Si analizamos el seguro como función económica, podríamos intentar su consideración desde el aspecto microeconómico y macroeconómico.
Para el primer caso basta recordar que de no mediar el seguro, no podr&ían existir costos ciertos.
Considérese por ejemplo, la situación de un industrial que comienza a operar su fábrica, de la cual depende su propio sustento, el de su familia y el de sus empleados y obreros con sus respectivas familias y tiene la incertidumbre de hechos aleatorios que puedan afectar el normal desenvolvimiento de su actividad, (un incendio, la explosión de una caldera, accidentes de trabajo, situaciones que generen acciones por responsabilidad civil, etc.). Seguramente, al comienzo de cada jornada ignoraría si podría iniciar una siguiente.

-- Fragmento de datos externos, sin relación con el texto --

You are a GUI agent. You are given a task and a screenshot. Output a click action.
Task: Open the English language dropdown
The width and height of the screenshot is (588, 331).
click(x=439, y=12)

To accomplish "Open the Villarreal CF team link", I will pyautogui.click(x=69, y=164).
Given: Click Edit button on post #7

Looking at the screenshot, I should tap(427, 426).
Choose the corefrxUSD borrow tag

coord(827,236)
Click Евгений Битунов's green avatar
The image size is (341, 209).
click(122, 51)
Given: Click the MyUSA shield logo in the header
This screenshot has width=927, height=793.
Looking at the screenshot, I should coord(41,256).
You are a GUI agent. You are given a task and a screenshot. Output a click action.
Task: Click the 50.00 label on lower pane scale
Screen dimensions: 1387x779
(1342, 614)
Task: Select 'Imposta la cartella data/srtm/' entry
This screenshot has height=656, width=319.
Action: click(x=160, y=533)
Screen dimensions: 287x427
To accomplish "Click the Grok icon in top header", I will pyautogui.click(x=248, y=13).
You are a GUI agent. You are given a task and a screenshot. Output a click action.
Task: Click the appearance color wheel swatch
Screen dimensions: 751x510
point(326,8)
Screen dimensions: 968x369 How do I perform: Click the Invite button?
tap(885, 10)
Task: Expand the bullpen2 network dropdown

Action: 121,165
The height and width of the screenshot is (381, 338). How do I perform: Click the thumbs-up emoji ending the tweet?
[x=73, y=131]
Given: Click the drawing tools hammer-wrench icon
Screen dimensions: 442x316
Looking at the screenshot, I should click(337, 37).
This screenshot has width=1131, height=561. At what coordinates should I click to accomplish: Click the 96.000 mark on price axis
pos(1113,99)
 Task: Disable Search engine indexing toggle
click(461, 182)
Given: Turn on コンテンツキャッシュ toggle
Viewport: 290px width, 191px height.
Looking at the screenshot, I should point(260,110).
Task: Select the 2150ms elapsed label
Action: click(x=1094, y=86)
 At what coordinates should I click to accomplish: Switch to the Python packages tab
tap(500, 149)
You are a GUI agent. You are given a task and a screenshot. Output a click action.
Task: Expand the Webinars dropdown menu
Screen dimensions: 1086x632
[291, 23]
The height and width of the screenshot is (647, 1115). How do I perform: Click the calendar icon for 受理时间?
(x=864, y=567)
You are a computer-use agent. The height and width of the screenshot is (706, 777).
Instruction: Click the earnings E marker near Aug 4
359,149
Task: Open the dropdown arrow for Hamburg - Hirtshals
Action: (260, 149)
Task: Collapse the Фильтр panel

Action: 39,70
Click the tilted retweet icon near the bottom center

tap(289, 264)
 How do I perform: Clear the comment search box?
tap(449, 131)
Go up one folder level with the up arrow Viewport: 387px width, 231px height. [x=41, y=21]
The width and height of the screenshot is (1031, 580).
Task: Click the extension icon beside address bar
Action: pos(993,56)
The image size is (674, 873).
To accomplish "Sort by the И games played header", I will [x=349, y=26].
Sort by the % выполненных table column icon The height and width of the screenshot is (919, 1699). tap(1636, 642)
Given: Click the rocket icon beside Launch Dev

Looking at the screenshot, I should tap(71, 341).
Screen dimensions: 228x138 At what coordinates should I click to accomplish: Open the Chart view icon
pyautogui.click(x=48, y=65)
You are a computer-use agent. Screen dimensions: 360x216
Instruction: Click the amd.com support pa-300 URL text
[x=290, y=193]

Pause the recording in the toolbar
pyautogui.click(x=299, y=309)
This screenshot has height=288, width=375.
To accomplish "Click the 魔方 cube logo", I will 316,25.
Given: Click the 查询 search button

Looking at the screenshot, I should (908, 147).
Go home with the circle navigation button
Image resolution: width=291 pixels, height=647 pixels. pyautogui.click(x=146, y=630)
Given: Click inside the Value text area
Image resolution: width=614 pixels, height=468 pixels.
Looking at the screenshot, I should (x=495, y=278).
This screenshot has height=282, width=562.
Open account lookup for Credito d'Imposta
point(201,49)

Conociendo la existencia del seguro como medio técnico apropiado para trasladar los efectos económicos de esos u otros riesgos, carga dicho costo al de su propio producto, llegando a un costo real libre de situaciones imprevistas, garantizando consecuentemente la permanencia de la empresa para su propio interés, el de los accionistas si los tuviera y la de su personal dependiente y las de sus familias, resaltándose entonces otra lista de la función social.
Si analizamos la función económica del seguro dentro del contexto macroeconómico, cabe expresar que la actividad aseguradora se inserta como generadora de ingresos al producto bruto interno, el que, sumado al del comercio internacional, configura al producto bruto nacional.
Se debe mencionar asimismo que la función indemnizatoria del seguro permite la sustitución o reparación de bienes de valor económico, posibilitando que continúen aportando a la formación del producto bruto interno, permitiendo mantener en forma constante los niveles del mismo.
Por otra parte la Superintendencia de Seguros de la Nación, como ente estatal de contralor de la actividad aseguradora sobre la base de las disposiciones de la Ley 20.091, verifica el cumplimiento de aplicación de las inversiones de las entidades aseguradoras, generándose un ciclo económico de significativa relevancia.
Cabe considerar también como función económica del seguro la de permitir el otorgamiento de créditos al garantizar a los acreedores bienes y vidas de sus deudores, o bien para reemplazar garantías por incumplimientos contractuales por distintos tipos de obligaciones (seguro de caución).